Data shown:
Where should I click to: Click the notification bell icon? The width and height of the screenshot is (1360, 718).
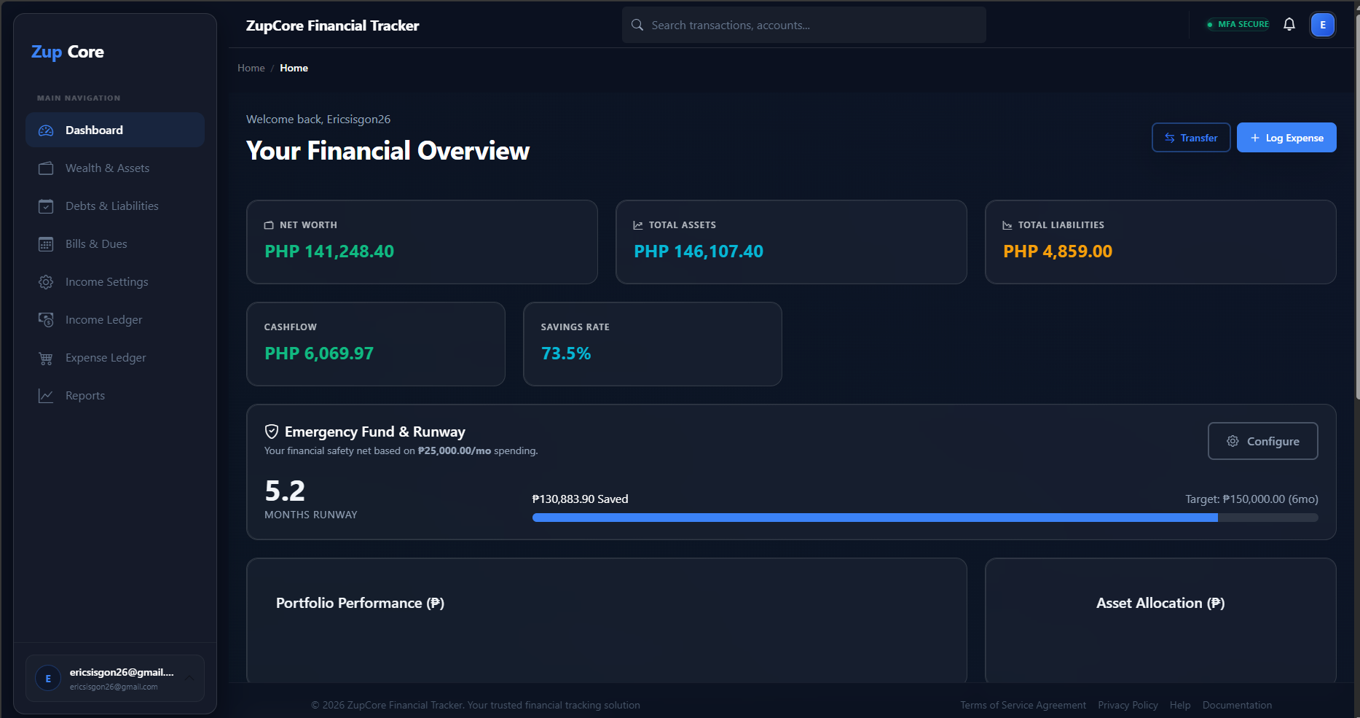click(x=1289, y=24)
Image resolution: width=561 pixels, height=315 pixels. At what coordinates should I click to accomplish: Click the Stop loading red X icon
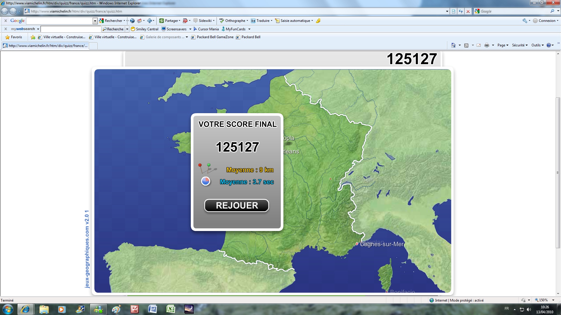tap(468, 11)
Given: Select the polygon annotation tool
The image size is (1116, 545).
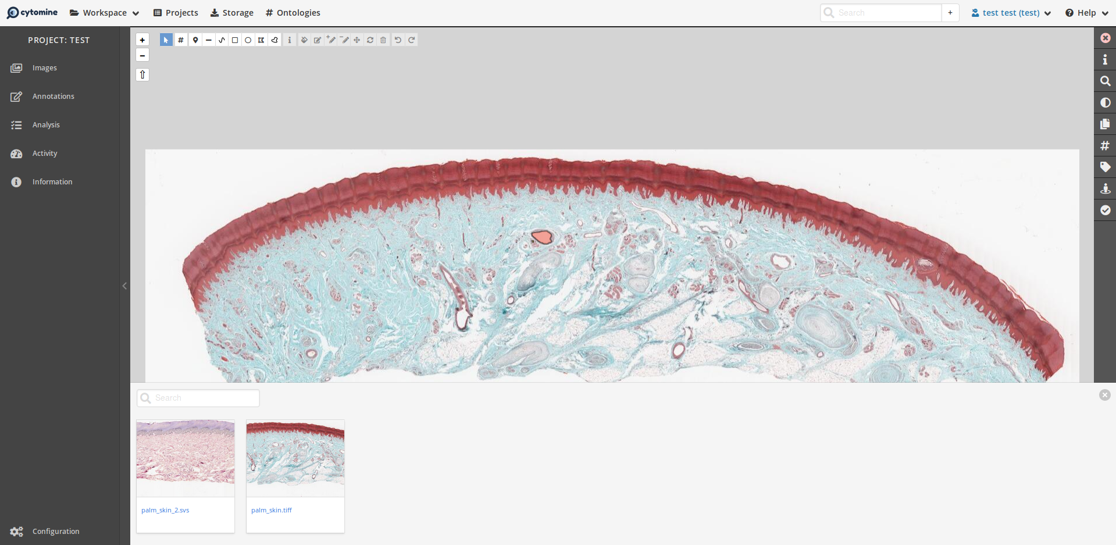Looking at the screenshot, I should 261,40.
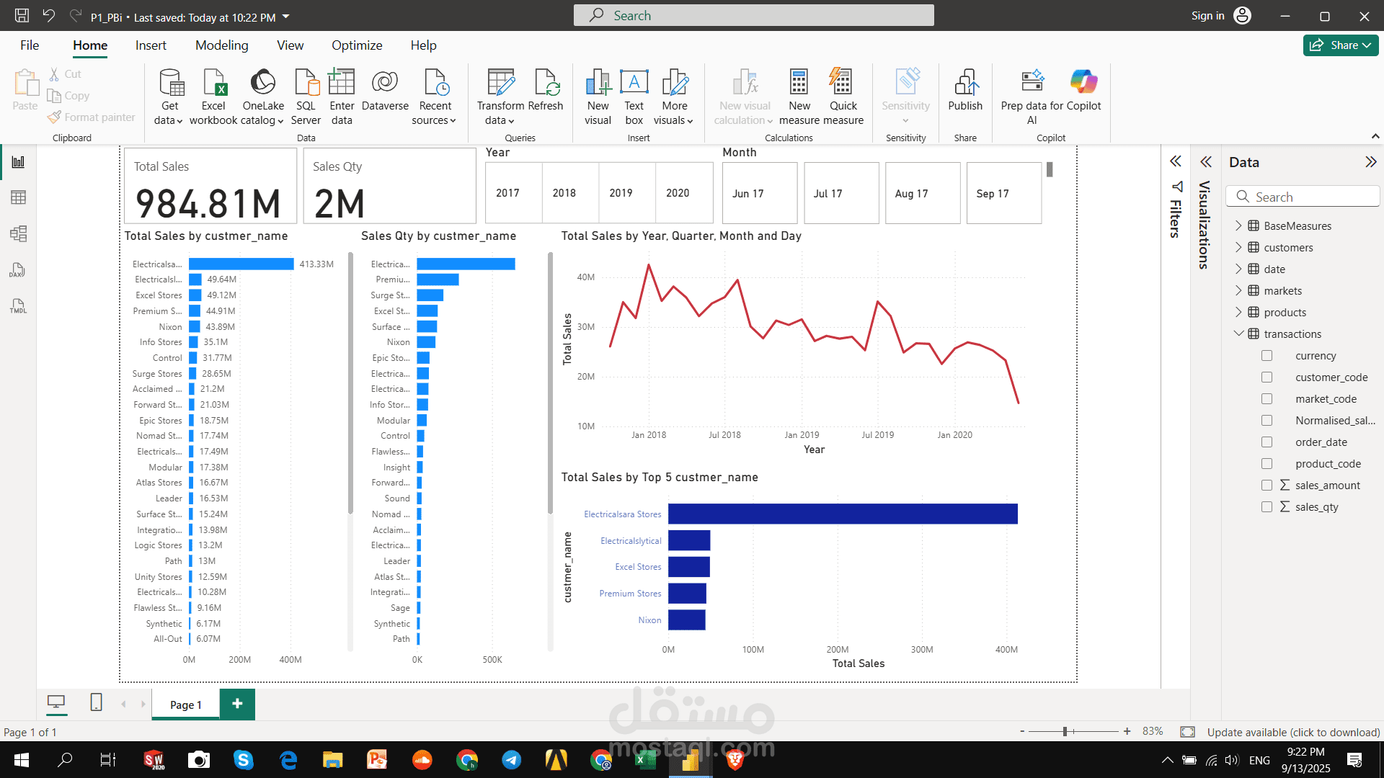This screenshot has height=778, width=1384.
Task: Enable the order_date field checkbox
Action: tap(1267, 442)
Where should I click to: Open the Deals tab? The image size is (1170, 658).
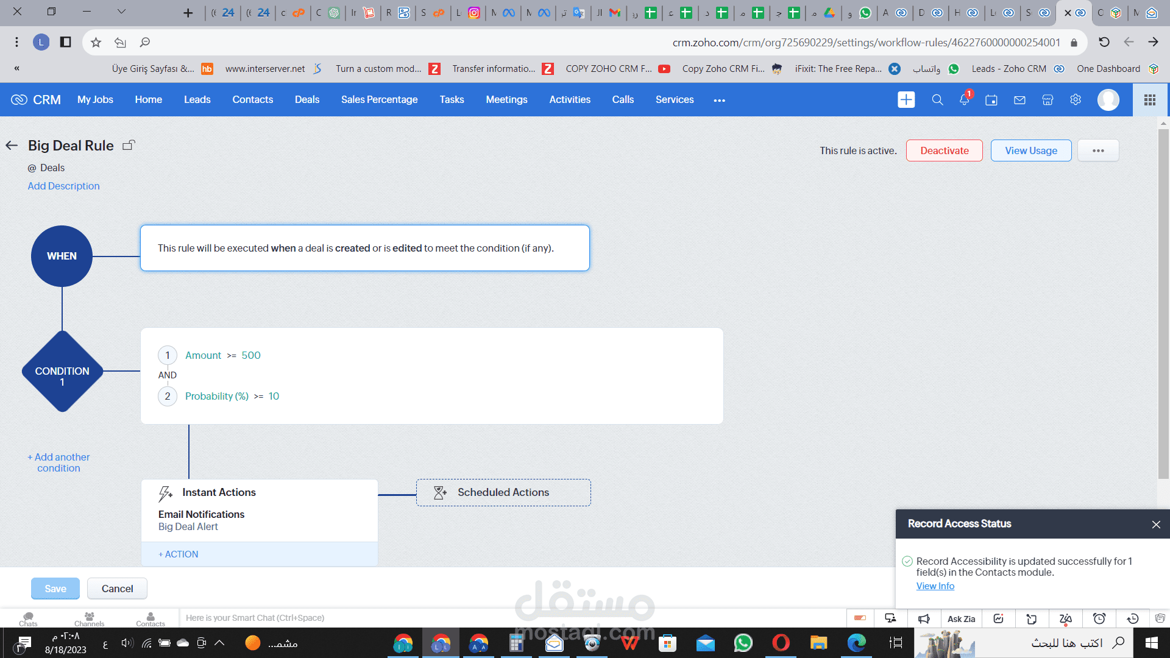click(x=307, y=100)
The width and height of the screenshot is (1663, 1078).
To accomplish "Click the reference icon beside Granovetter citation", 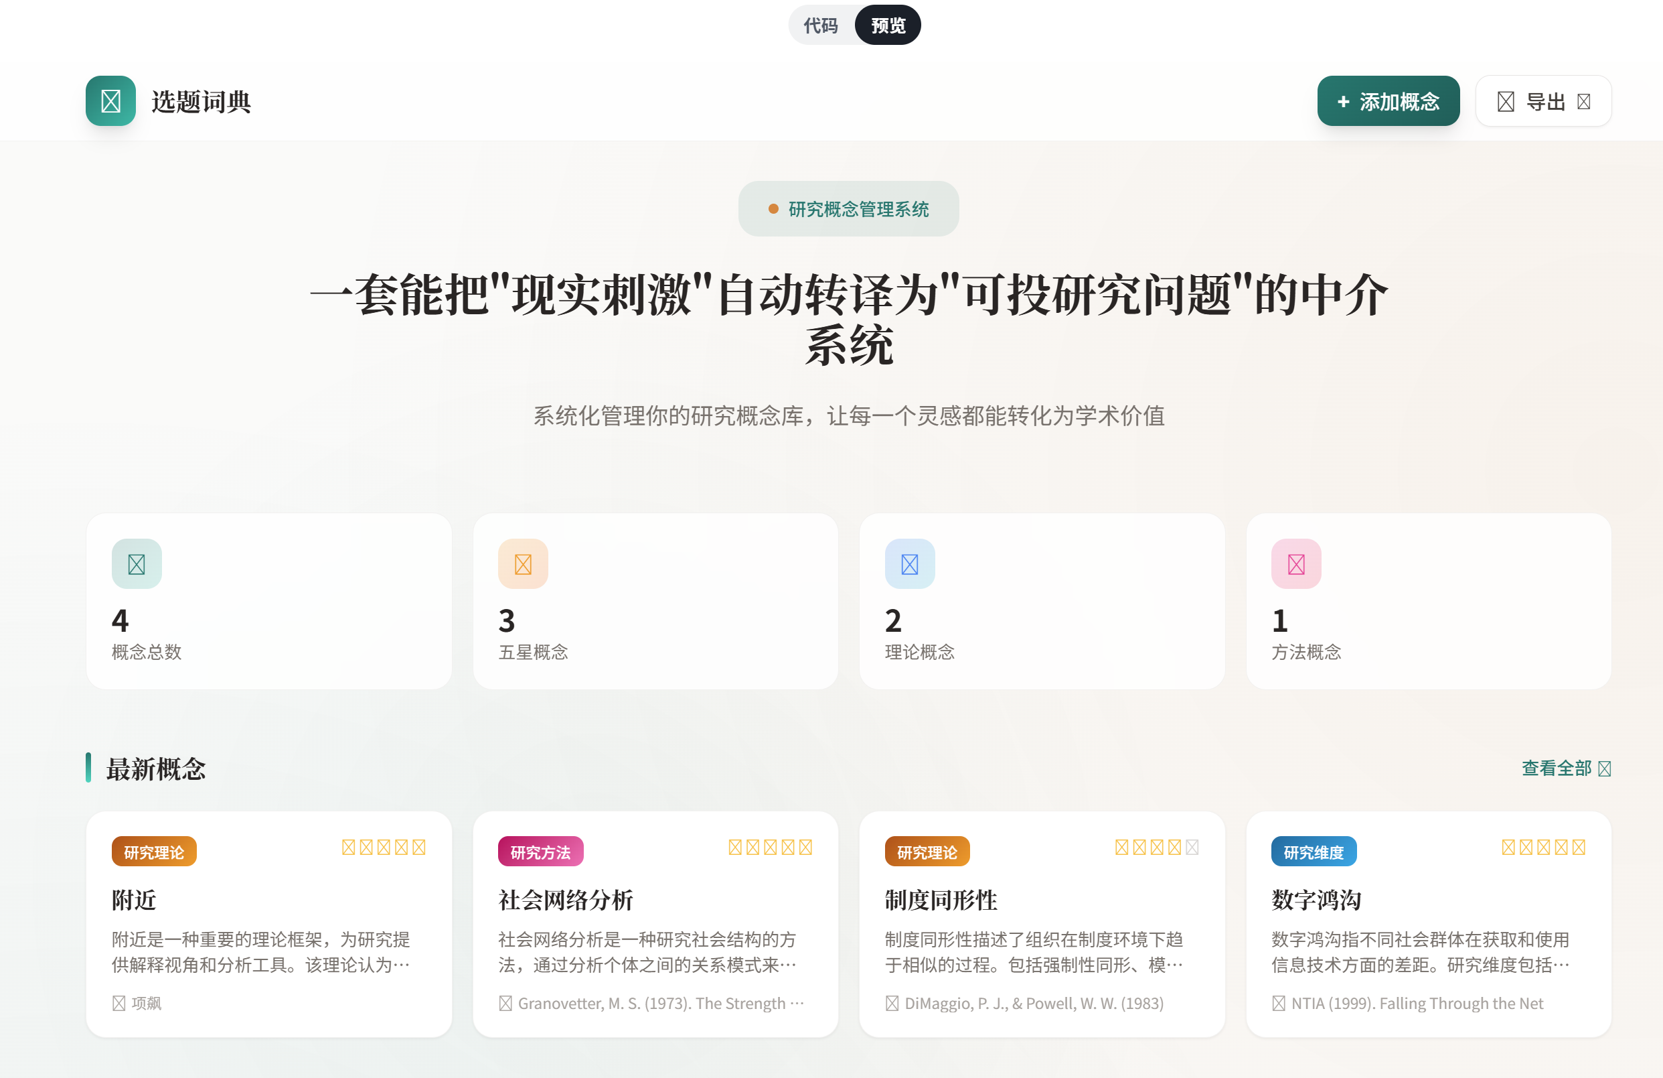I will pyautogui.click(x=505, y=1003).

What is required: Make an exact copy of the records from their first line through the line containing "Given: Select the polygon annotation tool", both ends included, with the pictures omitted.

Written answer:
Where should I click to: Click the notification bell icon? The width and height of the screenshot is (1360, 718).
click(x=1289, y=24)
Image resolution: width=561 pixels, height=315 pixels. At what coordinates should I click to accomplish: Click the Stop loading red X icon
tap(468, 11)
Given: Select the polygon annotation tool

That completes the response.